The model predicted no ALT elevations >3x ULN in healthy volunteers at therapeutic doses. In the simulated MAFLD population, mild increases in ALT elevation frequency above placebo were observed across all fezolinetant groups. A single Hy's Law case was predicted in the MAFLD population at doses of 45 and 60 mg once daily. The model indicated this predicted case could be mitigated by incorporating mitochondrial biogenesis effects. Safety and tolerability data from clinical populations were not reported in this simulation.

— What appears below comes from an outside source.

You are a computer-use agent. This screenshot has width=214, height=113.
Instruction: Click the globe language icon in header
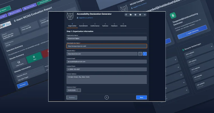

This study has significant limitations as it presents computational predictions rather than clinical trial data. The sample size and follow-up duration for the simulations were not reported. The modeling indicated a dose-dependent relationship between fezolinetant exposure and hepatotoxicity, primarily through electron transport chain inhibition. According to the authors, these predictions aided discussions on dose selection for phase 3 studies, which later confirmed acceptable liver safety at 30 and 45 mg QD doses.

Study Details

Study typePhase2
EvidenceLevel 3
PublishedApr 2026
View Original Abstract ↓
Fezolinetant is a first-in-class, selective, non-hormonal, neurokinin 3 receptor antagonist that is approved for the treatment of moderate to severe vasomotor symptoms due to menopause. In a phase 2b clinical study (n = 352), nine study participants experienced elevations in serum transaminases exceeding three times the upper limit of normal. DILIsym, a quantitative systems toxicology model of drug-induced liver injury, was used to assess the potential hepatotoxicity of fezolinetant prior to initiating phase 3 trials. In vitro toxicity assays and physiologically-based pharmacokinetic estimates of fezolinetant and primary metabolite exposure were leveraged to simulate the incidence of hepatotoxicity for various fezolinetant treatment regimens and virtual simulated populations. DILIsym simulations indicated a dose-dependent relationship between fezolinetant exposure and hepatotoxicity primarily caused by electron transport chain inhibition. At therapeutic doses, no ALT elevations exceeding three times the upper limit of normal were predicted for healthy volunteers. In a metabolic syndrome-associated fatty liver disease (MAFLD) population with compromised mitochondrial function, mild increases in ALT elevation frequency above placebo were observed in all fezolinetant treatment groups and included a single Hy's Law case at 45 and 60 mg once daily. The predicted Hy's Law case in the MAFLD population was mitigated by the incorporation of mitochondrial biogenesis. These predictions aided discussions with internal and external stakeholders regarding dose selection and initiation of the phase 3 clinical studies. Phase 3 studies were subsequently completed and confirmed the efficacy and acceptable liver safety of fezolinetant at 30 and 45 mg QD, leading to drug approval at 45 mg QD.